**TAREFAS OBRIGATÓRIAS**
1) Responda, com base no texto sobre saúde mental e epilepsia:
(a) Que fator, segundo o texto, estaria impedindo uma definição mais exata no campo da saúde mental?
(b) Como a epilepsia era considerada quando obedecia à concepção da magia e do animismo?
(c) Quais são as três áreas de Pichon Rivière citadas no texto?
2) Duplique sem alterações o trecho do texto sobre saúde mental e epilepsia, começando em "A ciência médica" e seguindo até "definição mais exata.", inclusive.

**TEXTO SELECIONADO**
#####

A ciência médica moderna se tem preocupado mais com a definição de um bom estado de saúde física através de técnicas específicas e diagnóstico. Mas, no campo da saúde mental não se tem alcançado um nível de exatidão. Mas, pensamos que o fator ansiedade, esta ansiedade, diríamos, milenar, que desperta em todo o ser humano quando se fala em enfermidade mental, é que estaria impedindo uma definição mais exata.

Não só outras expressões psicopatológicas, mas a epilepsia, obedeciam à concepção da magia e do animismo, tanto assim que a epilepsia ou mal comicial era considerada a doença sagrada. Desde o ultimo século tem havido uma revolução na conceituação dessas doenças. Quanto à epilepsia ela é atualmente definida pela evidência, principalmente, de registros cerebrais anormais, embora esta doença esteja necessitando, como outras entidades, de um enquadramento mais amplo em função das três áreas, já nossas conhecidas, de Pichon Rivière: mente, corpo e ambiente.

#####

**EXTRATO DO MATERIAL**
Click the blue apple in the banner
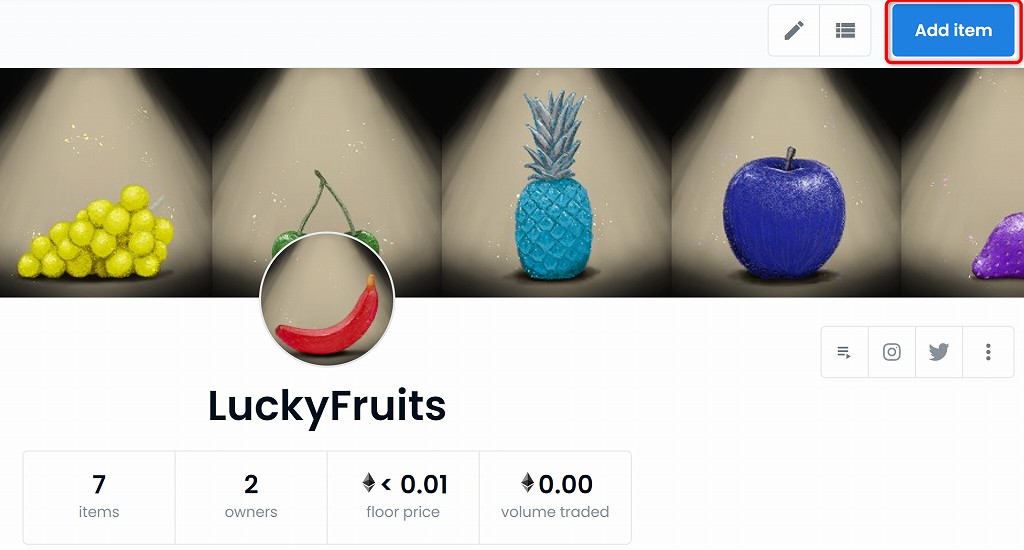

#####

**RESPOSTAS POR ITEM**
1)
(a) A ansiedade milenar que desperta em todo o ser humano quando se fala em enfermidade mental.
(b) Era considerada a doença sagrada.
(c) Mente, corpo e ambiente.

2)
A ciência médica moderna se tem preocupado mais com a definição de um bom estado de saúde física através de técnicas específicas e diagnóstico. Mas, no campo da saúde mental não se tem alcançado um nível de exatidão. Mas, pensamos que o fator ansiedade, esta ansiedade, diríamos, milenar, que desperta em todo o ser humano quando se fala em enfermidade mental, é que estaria impedindo uma definição mais exata.